By 1916 the cost of the war had risen to $600 million (close to $11 billion in today’s dollars), and there was nothing for it but to introduce personal income taxes, too.
In introducing the tax, Finance Minister Sir Thomas White said he had placed no time limit on the measure, not knowing how long the war might last. But a year or two after the war “the measure should be reviewed…with a view of judging whether it is suitable to the conditions which then prevail.”
In war and in peace, income tax has been judged suitable ever since.
Since practically the dawn of recorded history, leaders have instituted such taxes to help pay for war or defence.
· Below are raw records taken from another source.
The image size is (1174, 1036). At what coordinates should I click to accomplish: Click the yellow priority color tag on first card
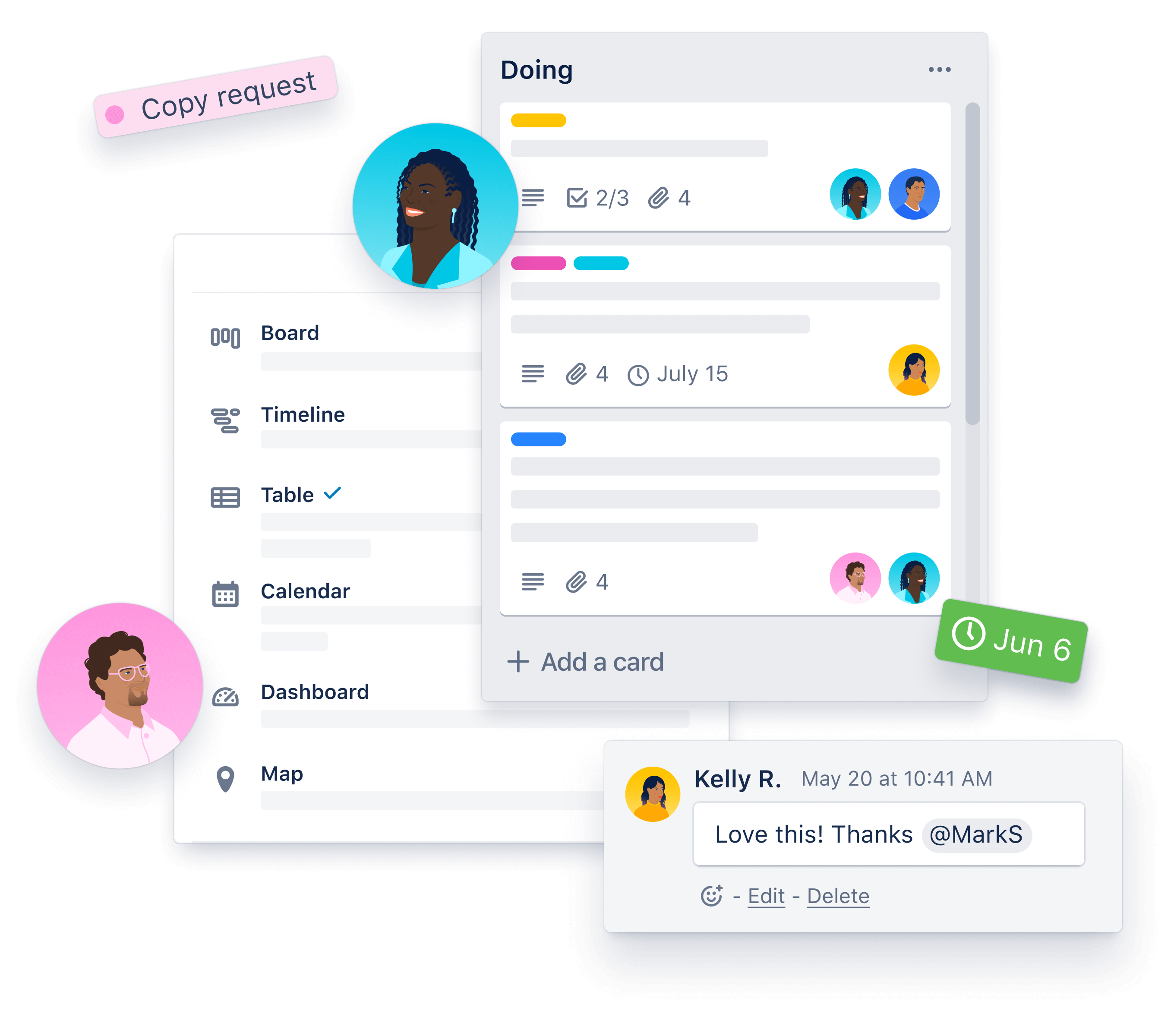tap(535, 120)
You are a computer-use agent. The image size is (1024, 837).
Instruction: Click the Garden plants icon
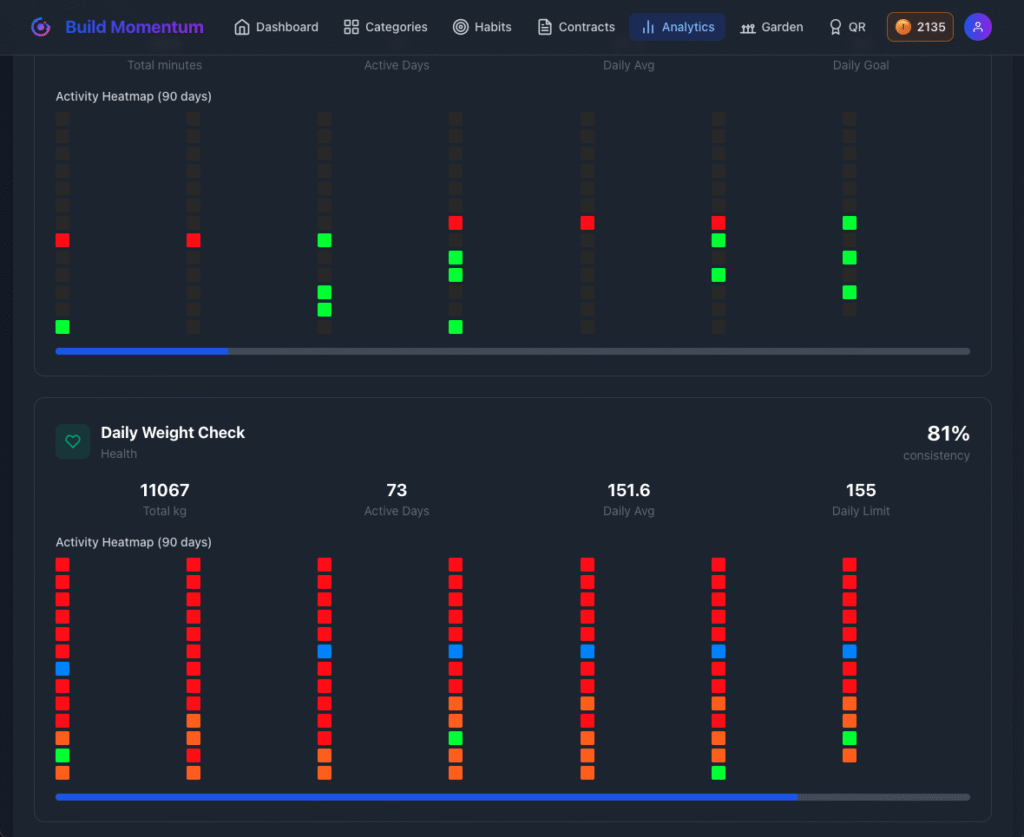click(747, 27)
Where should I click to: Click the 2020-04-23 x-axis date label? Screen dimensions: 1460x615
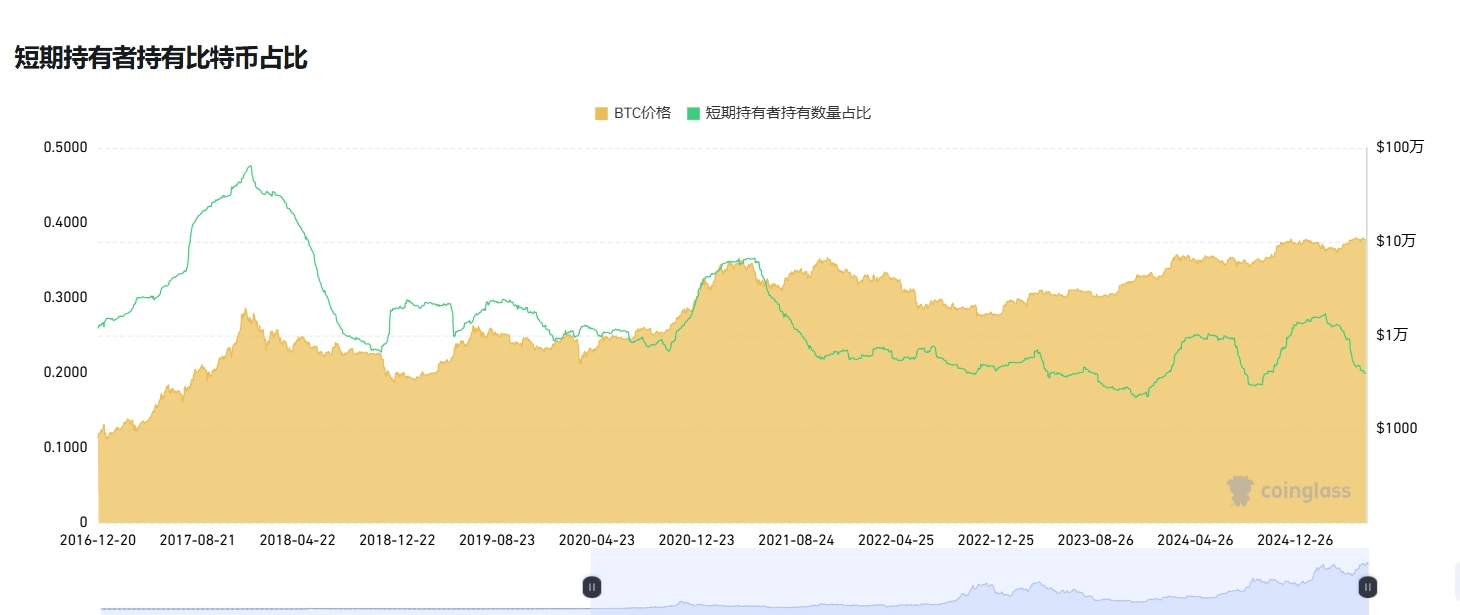597,540
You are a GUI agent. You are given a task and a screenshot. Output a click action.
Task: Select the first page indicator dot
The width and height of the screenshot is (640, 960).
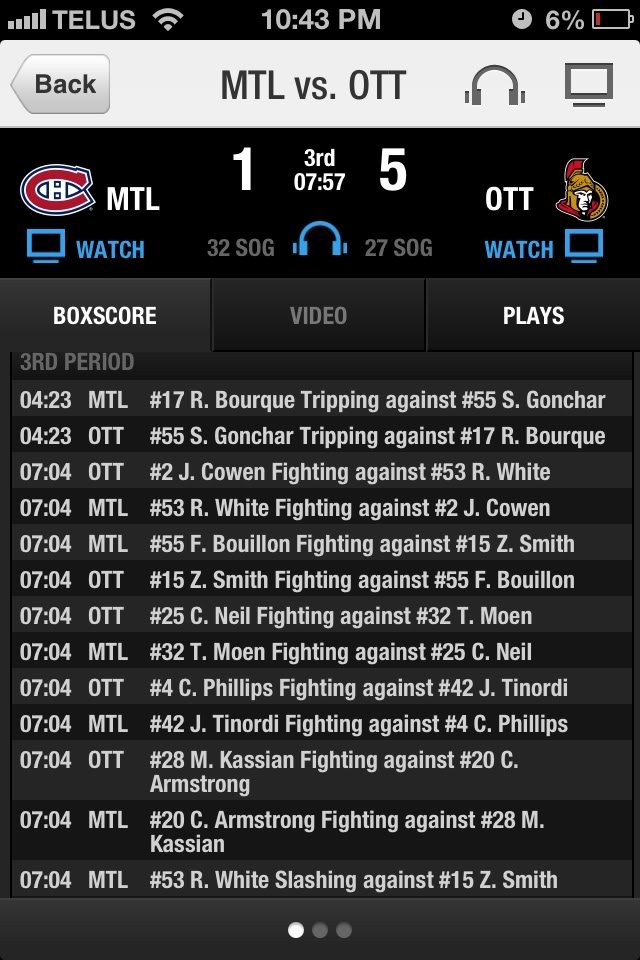point(296,931)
Ancient Greece and Rome had war taxes. Britain has a long war tax history. Tithes were collected to support a crusade to the Holy Land in 1188. Income tax was introduced in Britain in 1799 to pay for weapons and equipment for the Napoleonic Wars.
Britain’s folk history about dealing with burdensome taxation is also long, but none perhaps so familiar as the myth of Lady Godiva, an 11th Century chaste and demure noblewoman who supposedly pleaded with her husband Leofric for tax relief for her people in Coventry. That would happen, he replied, when she rode naked at noon hour through the streets of the town. We might say the rest is history–if only historians agreed that it actually happened.
Canadians may not be familiar with the reason behind the barebacked ride, though most of us are familiar with the chocolates bearing the name of the community-spirited crusader–upon which we pay federal and provincial taxes, a portion of which goes to the defence department budget to pay our troops and keep the armed forces in equipment.